▸ **WHAT IS NEEDED**
Starting from the beginning of the records and going on through the line with "Chicago Internet Providers (103, 161)", change "Internet Providers" to "ISPs" and give those lines again with nothing else altered.

▸ **ENTRIES SUPPLIED**

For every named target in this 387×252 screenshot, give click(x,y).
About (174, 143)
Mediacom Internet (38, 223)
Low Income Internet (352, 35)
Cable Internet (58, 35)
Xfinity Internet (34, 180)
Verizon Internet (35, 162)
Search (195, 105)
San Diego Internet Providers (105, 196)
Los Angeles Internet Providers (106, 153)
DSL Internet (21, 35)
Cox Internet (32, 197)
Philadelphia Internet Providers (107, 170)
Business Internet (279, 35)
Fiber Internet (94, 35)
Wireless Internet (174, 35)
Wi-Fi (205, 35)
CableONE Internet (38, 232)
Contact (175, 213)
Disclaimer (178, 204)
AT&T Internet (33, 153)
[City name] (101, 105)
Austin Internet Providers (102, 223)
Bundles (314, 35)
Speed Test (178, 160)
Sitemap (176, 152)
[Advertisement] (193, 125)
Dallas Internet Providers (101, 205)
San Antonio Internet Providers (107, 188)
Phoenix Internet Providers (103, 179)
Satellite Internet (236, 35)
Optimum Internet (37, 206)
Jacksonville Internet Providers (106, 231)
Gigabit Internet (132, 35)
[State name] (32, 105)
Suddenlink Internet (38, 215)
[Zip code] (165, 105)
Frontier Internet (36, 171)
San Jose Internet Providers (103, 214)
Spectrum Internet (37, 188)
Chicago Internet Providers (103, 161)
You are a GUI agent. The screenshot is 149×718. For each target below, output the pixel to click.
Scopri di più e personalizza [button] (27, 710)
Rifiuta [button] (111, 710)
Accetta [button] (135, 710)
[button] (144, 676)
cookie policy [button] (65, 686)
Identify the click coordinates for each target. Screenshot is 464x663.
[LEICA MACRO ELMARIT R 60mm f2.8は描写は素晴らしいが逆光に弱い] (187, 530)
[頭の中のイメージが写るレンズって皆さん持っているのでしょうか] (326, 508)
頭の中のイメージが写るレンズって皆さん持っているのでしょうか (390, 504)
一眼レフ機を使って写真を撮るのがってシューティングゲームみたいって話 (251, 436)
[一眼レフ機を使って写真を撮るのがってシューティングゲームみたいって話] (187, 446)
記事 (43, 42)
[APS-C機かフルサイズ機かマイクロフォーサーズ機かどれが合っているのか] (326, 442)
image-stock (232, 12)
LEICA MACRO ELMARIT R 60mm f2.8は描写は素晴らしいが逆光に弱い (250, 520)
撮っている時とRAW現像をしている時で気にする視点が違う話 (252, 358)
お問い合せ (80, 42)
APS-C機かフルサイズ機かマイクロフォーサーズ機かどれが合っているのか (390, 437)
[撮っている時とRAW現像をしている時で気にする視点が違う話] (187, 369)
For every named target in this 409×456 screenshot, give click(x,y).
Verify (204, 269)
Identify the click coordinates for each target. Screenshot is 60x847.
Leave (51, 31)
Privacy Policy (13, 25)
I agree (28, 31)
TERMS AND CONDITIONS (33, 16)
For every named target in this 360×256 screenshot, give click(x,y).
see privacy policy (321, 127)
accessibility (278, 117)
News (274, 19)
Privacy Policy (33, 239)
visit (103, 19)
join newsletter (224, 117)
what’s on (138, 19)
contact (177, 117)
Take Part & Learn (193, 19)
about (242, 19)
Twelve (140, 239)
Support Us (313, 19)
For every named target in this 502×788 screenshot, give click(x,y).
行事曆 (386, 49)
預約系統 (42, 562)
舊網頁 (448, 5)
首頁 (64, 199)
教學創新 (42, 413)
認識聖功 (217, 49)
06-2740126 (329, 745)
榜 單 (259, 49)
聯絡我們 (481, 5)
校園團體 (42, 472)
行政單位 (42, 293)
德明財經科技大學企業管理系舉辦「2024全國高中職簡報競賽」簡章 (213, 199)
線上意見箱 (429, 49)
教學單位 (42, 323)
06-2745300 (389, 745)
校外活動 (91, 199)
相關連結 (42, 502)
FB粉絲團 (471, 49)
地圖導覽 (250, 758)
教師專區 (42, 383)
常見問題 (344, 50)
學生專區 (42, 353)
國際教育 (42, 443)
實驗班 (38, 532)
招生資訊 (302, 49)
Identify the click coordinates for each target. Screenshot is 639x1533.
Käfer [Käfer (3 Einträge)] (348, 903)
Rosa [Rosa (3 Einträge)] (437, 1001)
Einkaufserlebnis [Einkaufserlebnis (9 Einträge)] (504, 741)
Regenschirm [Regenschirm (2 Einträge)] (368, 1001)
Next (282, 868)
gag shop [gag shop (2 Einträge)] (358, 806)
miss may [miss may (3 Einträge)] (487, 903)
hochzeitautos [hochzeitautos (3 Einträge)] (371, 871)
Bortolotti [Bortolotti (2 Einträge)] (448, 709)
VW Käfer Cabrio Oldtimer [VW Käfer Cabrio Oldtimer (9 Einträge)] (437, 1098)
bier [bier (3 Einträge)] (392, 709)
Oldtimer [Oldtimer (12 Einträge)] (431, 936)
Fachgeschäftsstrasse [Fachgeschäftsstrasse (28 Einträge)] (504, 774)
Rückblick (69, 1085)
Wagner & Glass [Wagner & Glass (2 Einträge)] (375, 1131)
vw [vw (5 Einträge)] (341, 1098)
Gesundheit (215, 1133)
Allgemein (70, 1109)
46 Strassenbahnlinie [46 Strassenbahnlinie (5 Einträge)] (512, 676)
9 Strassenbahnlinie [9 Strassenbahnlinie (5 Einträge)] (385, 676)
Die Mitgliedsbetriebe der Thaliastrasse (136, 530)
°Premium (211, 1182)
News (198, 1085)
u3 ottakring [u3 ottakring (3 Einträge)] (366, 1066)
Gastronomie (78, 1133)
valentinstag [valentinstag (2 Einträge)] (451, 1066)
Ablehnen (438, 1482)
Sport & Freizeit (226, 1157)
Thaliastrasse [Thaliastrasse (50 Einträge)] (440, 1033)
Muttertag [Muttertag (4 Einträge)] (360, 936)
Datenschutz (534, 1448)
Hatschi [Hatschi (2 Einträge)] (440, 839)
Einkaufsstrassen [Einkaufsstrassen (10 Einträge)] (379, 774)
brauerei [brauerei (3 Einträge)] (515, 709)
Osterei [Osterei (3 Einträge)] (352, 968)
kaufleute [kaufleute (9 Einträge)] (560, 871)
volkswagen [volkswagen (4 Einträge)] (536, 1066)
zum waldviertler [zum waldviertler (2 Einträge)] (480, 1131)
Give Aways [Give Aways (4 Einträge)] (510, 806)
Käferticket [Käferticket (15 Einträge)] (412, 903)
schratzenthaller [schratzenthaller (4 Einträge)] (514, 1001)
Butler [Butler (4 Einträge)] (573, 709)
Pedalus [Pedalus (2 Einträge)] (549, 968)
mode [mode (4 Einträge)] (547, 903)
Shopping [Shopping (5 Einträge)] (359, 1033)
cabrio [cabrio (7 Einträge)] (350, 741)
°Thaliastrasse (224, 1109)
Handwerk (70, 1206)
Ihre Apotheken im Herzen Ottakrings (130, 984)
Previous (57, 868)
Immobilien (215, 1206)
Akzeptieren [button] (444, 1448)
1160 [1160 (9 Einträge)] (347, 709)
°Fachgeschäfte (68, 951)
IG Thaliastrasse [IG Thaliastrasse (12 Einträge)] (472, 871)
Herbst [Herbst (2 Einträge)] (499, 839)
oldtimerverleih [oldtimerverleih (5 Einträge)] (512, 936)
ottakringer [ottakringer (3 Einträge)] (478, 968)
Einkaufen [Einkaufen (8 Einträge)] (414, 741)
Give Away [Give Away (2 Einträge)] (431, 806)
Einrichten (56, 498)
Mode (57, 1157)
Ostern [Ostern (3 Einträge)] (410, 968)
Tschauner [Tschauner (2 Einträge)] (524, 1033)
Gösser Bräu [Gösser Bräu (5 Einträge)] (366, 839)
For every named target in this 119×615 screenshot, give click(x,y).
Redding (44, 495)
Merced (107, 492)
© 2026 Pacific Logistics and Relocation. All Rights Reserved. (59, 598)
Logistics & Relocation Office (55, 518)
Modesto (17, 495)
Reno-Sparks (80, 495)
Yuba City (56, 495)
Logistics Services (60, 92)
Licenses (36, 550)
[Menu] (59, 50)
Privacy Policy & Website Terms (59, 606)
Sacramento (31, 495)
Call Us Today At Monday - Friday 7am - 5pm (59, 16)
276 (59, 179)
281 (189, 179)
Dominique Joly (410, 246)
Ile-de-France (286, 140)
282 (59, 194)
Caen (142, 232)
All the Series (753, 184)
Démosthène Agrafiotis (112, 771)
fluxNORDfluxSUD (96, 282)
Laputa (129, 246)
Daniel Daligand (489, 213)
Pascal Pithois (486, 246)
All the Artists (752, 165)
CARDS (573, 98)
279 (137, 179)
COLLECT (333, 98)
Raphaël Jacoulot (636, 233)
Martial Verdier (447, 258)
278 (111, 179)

▸ **RESULT**
For every named target in this 387×252 screenshot, give click(x,y).
About (174, 143)
Mediacom Internet (38, 223)
Low Income Internet (352, 35)
Cable Internet (58, 35)
Xfinity Internet (34, 180)
Verizon Internet (35, 162)
Search (195, 105)
San Diego ISPs (105, 196)
Los Angeles ISPs (106, 153)
DSL Internet (21, 35)
Cox Internet (32, 197)
Philadelphia ISPs (107, 170)
Business Internet (279, 35)
Fiber Internet (94, 35)
Wireless Internet (174, 35)
Wi-Fi (205, 35)
CableONE Internet (38, 232)
Contact (175, 213)
Disclaimer (178, 204)
AT&T Internet (33, 153)
[City name] (101, 105)
Austin ISPs (102, 223)
Bundles (314, 35)
Speed Test (178, 160)
Sitemap (176, 152)
[Advertisement] (193, 125)
Dallas ISPs (101, 205)
San Antonio ISPs (107, 188)
Phoenix ISPs (103, 179)
Satellite Internet (236, 35)
Optimum Internet (37, 206)
Jacksonville ISPs (106, 231)
Gigabit Internet (132, 35)
[State name] (32, 105)
Suddenlink Internet (38, 215)
[Zip code] (165, 105)
Frontier Internet (36, 171)
San Jose ISPs (103, 214)
Spectrum Internet (37, 188)
Chicago ISPs (103, 161)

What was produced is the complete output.